SOURCE TEXT —
******************************

Posted by Jan Høydahl <ja...@cominvent.com>.
Hi,

Not possible :)
Lucene compares each matching document against the query and produces a score for each.
Documents are not compared to eachother like normal sort, that would be way too costly.

But if you explain your use case, I'm sure we can find ways to express your needs in other ways

Perhaps it is possible for you to use Sort by Function? http://wiki.apache.org/solr/FunctionQuery#Sort_By_Function
Then you can decide exactly what goes into your sort score.
If you want to do conditional stuff, you may need to pre-process your documents a bit and create new fields which can be used in a FunctionQuery.

--
Jan Høydahl, search solution architect
Cominvent AS - www.cominvent.com

On 19. apr. 2011, at 19.02, Michael Owen wrote:

> 
> Hi,
> I want to able to have a custom sorting algorithm such that for each comparison of document results (A v B) I can rank them. i.e. writing a comparator like I would normally do in Java (Compares its two arguments for order. Returns a negative integer, zero, or a positive integer as the first argument is less than, equal to, or greater than the second).

******************************

WRITTEN PROBLEM 1 —
Answer these questions using the forum thread on custom sorting:
(a) What does Lucene produce for each matching document?
(b) What feature does Jan Høydahl suggest the asker might use?
(c) On what date did Michael Owen write his message?
WRITTEN PROBLEM 2 — Carry on the forum thread on custom sorting from the point where it stops, adding a few more lines.
The data that comes after this text isn't needed for anything here.

GIVEN MATERIAL —

******************************

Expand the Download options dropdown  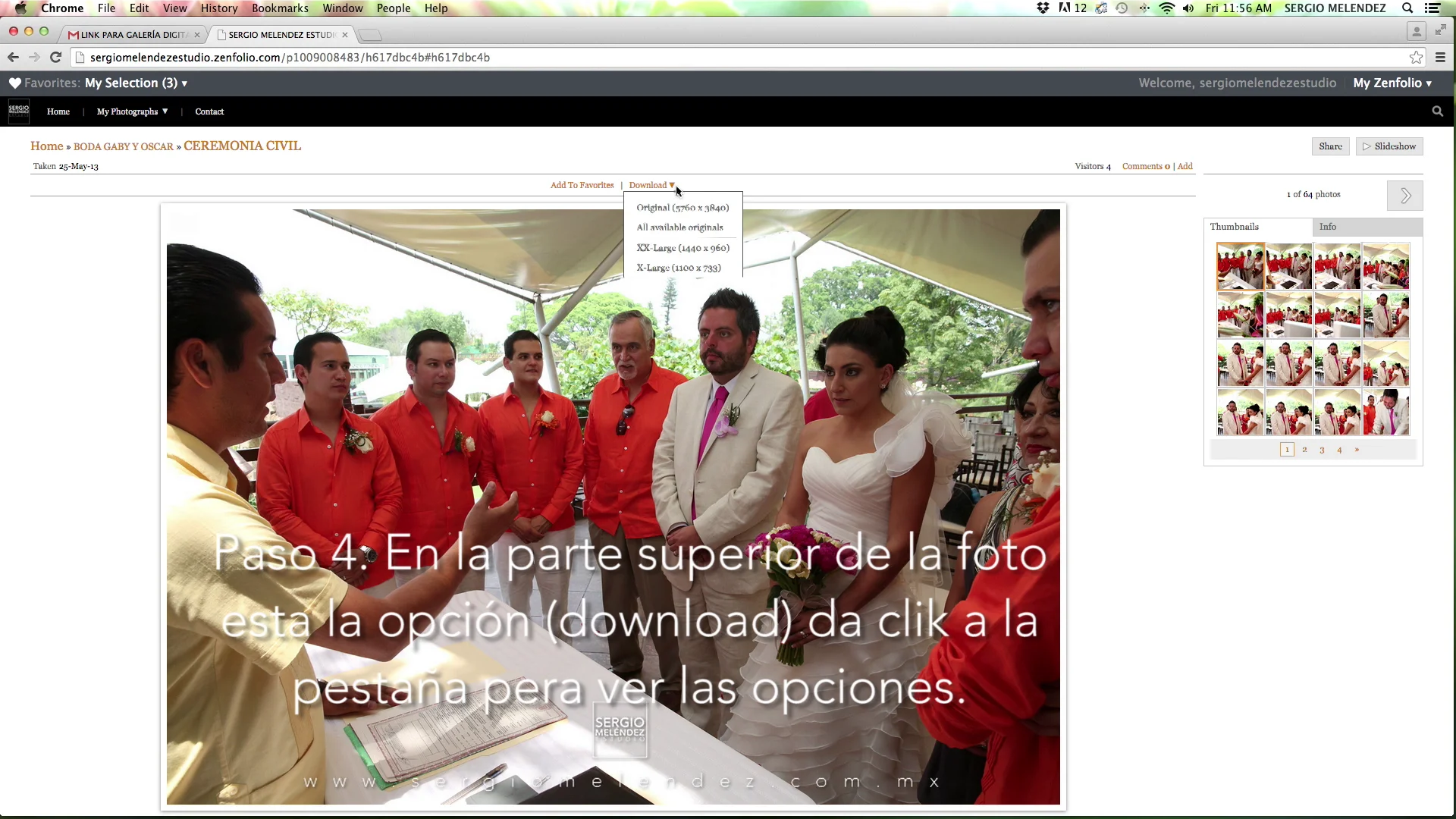(x=652, y=185)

******************************

RIGHT ANSWER 1 —
(a) A score.
(b) Sort by Function.
(c) 19 April 2011.

RIGHT ANSWER 2 —
> In the comparator I want to be able to take into account the score of the results, as well as other fields in the documents.
> I've looked at using things such as the score/boost/bf parameters etc, however, want the flexibility of being able to code the comparator, so I can do if conditions and such.
> Is this possible? And if so what's the best way of doing this? I've upgraded to use the latest version of Solr 3.1, and of course for this use case would expect to have to build from source, in order to add custom source.
> Or/and, when using the score/boost/bf parameters etc - is it possible to use the score parameter in functions, to say scale it between 0 and 1?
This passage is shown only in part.